Rodolfo Castillo, a civil engineering senior, said contributing to the CaerusCrete project helped him get into graduate school at Texas State and hone his research skills.
“I found it really cool to even see if this was possible. We had used bacteria the year before and it did not completely work but the next year was different,” Castillo said.
Damphousse said that there are a lot of Texas State students that are attuned to these innovations and will see this grant as an opportunity.
“Those are the students we want to recruit to come here to help our faculty but also to create the next generation of researchers and inventors and discoverers,” Damphousse said.

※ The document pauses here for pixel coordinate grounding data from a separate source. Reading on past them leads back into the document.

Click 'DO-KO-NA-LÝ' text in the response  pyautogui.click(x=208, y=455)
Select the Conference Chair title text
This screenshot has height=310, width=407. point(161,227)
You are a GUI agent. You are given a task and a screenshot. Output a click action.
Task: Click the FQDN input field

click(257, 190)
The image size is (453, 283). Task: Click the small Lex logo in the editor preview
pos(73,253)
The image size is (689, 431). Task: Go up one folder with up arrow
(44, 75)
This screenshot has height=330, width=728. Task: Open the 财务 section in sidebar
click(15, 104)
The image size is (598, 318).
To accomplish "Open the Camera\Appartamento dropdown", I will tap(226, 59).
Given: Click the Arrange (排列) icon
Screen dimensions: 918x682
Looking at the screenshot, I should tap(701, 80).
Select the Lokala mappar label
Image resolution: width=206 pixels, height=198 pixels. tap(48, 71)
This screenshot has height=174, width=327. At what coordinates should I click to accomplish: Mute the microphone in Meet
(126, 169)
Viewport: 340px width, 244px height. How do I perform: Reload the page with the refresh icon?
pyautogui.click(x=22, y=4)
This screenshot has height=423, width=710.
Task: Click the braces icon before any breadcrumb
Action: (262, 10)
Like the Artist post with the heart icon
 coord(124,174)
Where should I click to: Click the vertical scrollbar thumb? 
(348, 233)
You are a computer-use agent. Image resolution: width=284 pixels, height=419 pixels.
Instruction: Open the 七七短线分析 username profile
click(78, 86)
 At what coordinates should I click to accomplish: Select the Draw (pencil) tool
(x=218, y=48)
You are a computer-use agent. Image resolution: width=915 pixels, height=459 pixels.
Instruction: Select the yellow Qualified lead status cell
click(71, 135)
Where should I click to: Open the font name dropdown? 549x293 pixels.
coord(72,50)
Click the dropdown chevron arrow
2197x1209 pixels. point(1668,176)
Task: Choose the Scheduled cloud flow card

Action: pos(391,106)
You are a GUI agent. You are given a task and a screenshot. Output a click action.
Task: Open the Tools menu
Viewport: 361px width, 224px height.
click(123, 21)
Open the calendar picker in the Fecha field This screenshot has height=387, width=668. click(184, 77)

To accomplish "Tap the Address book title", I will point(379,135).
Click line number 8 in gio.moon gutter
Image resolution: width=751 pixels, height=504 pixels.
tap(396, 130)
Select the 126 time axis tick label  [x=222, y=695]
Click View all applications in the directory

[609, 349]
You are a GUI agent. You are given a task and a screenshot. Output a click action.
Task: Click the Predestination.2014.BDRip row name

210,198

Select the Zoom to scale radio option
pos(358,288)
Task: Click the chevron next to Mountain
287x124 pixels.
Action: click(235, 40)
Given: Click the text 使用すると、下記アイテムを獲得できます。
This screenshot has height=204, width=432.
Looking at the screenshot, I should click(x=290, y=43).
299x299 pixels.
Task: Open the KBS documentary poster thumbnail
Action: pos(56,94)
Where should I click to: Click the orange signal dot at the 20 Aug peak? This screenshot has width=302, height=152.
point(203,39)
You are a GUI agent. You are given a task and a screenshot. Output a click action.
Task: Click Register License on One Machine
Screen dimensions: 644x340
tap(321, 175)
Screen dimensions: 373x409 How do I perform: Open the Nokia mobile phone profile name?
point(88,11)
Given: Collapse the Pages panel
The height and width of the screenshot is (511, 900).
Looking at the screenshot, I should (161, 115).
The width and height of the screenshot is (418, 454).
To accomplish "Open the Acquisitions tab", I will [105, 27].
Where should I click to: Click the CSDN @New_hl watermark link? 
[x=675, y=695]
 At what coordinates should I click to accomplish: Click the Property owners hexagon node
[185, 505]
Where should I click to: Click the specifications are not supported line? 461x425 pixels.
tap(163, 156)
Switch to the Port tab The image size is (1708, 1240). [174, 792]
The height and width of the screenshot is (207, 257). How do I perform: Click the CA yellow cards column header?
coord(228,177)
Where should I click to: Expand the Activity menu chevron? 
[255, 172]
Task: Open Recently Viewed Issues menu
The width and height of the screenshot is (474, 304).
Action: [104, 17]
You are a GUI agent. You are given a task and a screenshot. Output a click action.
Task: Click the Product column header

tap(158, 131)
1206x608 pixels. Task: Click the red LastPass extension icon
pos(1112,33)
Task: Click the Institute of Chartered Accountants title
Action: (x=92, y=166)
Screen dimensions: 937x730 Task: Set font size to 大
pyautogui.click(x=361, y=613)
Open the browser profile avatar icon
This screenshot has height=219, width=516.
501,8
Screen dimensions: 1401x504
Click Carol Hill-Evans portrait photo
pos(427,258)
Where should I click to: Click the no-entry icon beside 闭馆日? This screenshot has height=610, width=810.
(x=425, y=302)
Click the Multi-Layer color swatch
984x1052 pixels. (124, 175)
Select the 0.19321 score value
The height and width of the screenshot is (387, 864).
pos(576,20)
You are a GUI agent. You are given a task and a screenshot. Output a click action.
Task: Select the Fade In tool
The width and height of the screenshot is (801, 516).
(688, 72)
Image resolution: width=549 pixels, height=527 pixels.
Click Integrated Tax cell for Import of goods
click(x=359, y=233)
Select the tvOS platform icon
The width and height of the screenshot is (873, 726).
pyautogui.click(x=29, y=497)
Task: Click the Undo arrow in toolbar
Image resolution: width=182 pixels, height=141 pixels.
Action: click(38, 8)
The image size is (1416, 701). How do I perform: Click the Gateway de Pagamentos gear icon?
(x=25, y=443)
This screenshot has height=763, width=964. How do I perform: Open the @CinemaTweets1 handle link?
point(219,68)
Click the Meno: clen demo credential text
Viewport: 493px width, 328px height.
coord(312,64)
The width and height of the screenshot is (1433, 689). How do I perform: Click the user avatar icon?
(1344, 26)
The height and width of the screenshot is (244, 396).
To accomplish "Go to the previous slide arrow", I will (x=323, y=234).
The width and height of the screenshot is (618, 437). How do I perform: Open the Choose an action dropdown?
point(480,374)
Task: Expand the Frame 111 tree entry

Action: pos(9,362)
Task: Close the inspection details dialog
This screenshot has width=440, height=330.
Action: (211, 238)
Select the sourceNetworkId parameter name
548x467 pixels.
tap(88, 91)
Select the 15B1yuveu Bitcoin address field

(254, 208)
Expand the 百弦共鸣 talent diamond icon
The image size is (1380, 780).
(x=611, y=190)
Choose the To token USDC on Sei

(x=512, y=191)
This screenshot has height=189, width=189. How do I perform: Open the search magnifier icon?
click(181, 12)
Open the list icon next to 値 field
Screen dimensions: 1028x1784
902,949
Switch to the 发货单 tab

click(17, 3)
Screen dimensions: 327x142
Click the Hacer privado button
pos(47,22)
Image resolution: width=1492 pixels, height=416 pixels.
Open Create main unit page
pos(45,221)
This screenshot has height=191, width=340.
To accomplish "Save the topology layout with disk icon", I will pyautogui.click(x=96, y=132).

Castillo said one of the biggest things he learned was how to properly give a presentation to people who are looking to potentially invest in him or his project.
Shi said CaerusCrete would have new teams each year that will give different students the opportunity to participate in this project.
“We want to continue participating in NASA MINDS undergrad research,” Shi said. “Our milestone is to first finish concept validation in the lab, and if it is working we can think about doing something real on the moon.”
Damphousse said this NASA grant is the perfect example of how Texas State students are building something that is innovative and extraterrestrial.
“If they can, again, prove the concept like they did already, then it becomes a larger grant and then it becomes reality and the reality might not be for 10 years…but it has got to start here,” Damphousse said.